We are so enamored of our freedoms that we are quick to create new rights just out of the blue, sometimes, so that we are free to pursue whatever we want to do or whatever we want to have. We come up with things like abortion rights, sexual rights, gender rights, animal rights, environmental rights, workers' rights, and now we are getting into immigration rights. We want the right to free housing, free health care, free education, free technology.
Those are all those people on the Left that want that. They want Bernie Sanders to give them all that stuff. They want free cell phones and computers and free Internet and all that, and all their student loans paid off. They think that is a right. It is part of what it means to be an American. It is their birthright, they think. The Supreme Court, of course, has failed to confine our rights as Americans to those truly given by God and encompassed by the Constitution. And so we could lay a lot of the blame there, but it really comes down to all of us.
From the above, we would think that Americans would really know what freedom is and how to articulate a definition of freedom. But when asked what does it mean to be free, people generally have a difficult time answering. Most often the reply is some version of, I can do and say what I want to. That is what they think freedom is, just having unfettered liberty to say or do whatever they want to do. Of course, the more intellectual among us answer a little bit more philosophically and these things that I am going to say next all come from a discussion board of people who consider themselves thinkers, you know, they are the intellectuals among us, and it was asked of them what does it mean to be free, and these are some of the answers they gave.

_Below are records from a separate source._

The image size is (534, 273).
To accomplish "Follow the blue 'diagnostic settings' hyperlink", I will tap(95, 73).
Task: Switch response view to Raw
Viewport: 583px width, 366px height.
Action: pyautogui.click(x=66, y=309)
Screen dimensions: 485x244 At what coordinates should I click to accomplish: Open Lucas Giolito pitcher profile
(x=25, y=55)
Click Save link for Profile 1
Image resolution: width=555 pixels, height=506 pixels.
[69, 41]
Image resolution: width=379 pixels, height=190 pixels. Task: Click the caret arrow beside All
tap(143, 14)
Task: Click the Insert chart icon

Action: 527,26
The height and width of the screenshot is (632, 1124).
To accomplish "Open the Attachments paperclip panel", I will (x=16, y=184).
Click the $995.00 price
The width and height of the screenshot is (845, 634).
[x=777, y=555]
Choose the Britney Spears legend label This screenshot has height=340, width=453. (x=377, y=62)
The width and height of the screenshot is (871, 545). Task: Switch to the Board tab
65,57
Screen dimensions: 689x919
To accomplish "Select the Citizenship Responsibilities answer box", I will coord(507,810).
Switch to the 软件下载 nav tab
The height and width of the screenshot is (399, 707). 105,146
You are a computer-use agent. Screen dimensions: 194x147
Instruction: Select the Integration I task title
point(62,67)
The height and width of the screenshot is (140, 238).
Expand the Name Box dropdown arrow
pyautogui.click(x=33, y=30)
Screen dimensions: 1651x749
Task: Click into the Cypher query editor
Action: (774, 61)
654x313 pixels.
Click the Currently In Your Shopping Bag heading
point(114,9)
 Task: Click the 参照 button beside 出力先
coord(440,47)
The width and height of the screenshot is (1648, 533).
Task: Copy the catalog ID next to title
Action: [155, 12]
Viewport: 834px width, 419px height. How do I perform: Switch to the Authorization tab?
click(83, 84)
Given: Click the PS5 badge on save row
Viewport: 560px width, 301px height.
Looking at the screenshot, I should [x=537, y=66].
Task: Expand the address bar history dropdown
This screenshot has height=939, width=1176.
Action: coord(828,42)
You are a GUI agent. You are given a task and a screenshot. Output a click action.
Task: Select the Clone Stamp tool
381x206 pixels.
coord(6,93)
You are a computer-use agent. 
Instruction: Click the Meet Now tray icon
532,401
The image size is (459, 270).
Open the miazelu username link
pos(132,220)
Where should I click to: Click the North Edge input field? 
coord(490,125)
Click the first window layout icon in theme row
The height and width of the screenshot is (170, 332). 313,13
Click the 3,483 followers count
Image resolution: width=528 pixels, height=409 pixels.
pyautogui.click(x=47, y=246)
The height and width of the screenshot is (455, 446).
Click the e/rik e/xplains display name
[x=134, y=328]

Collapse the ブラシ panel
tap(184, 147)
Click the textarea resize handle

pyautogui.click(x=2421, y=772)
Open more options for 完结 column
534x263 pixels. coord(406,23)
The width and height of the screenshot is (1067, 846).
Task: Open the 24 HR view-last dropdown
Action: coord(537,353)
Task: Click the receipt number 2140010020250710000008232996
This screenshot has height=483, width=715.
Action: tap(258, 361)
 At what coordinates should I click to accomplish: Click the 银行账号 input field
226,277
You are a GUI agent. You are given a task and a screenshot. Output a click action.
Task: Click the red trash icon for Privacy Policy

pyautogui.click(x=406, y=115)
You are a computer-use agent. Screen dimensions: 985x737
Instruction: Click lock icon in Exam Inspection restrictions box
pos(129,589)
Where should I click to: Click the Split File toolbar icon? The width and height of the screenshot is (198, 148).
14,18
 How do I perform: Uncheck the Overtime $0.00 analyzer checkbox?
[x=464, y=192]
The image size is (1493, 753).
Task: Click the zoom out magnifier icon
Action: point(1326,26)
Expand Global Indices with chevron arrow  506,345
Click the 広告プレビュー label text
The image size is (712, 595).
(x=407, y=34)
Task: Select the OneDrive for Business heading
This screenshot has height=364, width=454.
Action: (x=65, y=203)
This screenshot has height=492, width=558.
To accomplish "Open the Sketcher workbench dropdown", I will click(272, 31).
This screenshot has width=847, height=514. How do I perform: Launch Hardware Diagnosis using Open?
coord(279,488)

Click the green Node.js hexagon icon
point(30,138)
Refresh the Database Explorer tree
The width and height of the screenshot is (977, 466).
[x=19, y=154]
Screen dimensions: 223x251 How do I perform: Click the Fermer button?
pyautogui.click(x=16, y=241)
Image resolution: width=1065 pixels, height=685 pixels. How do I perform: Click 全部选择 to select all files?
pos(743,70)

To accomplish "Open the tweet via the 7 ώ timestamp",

Freedom encompasses an enormous landscape of ideas. To some, true liberty is freedom from attachment to people, objects, desires, vices, laws, standards, and choices. What they want is complete autonomy. It is difficult to imagine any state of meaningful freedom in which one cannot exercise some agency in choosing one's work, residence, spouse, or political views. Even so, these intellectuals say freedom cannot be viewed only from the perspective of the individual and individual rights, but must at some point also be considered from a societal perspective which imposes restrictions on individual freedom to make allowance for the rights of others. And to others, true freedom really resides within the soul. It is a way the mind views the self and the world. In this case, one could be chained to an oar or whipped by an overseer, yet still be free. (And that is the end of those quotes.)
All of this, when it comes down to it, begs the question, do we really know what real, true freedom is? Here is some useful dictionary definitions. At least they have people who seriously think about these answers, put them in dictionaries. I have got six of them. These are all freedom. The power or right to act, speak, or think as one wants without hindrance or restraint. That was the most common answer when people were asked on the street, and they got that one right, although it is very incomplete.
Another one is the absence of subjection to foreign domination or despotic government, independence. That is what we received when we rebelled against England. Another one is the state of not being imprisoned or enslaved. That is pretty obvious. Once the shackles come off, you are free. Another one, the state of being physically unrestricted and able to move easily, so you are not bound and you are free to move as you will. A fifth one here, the state of not being subject to or affected by a particularly undesirable thing, meaning something like freedom from want so you then have the ability to have things.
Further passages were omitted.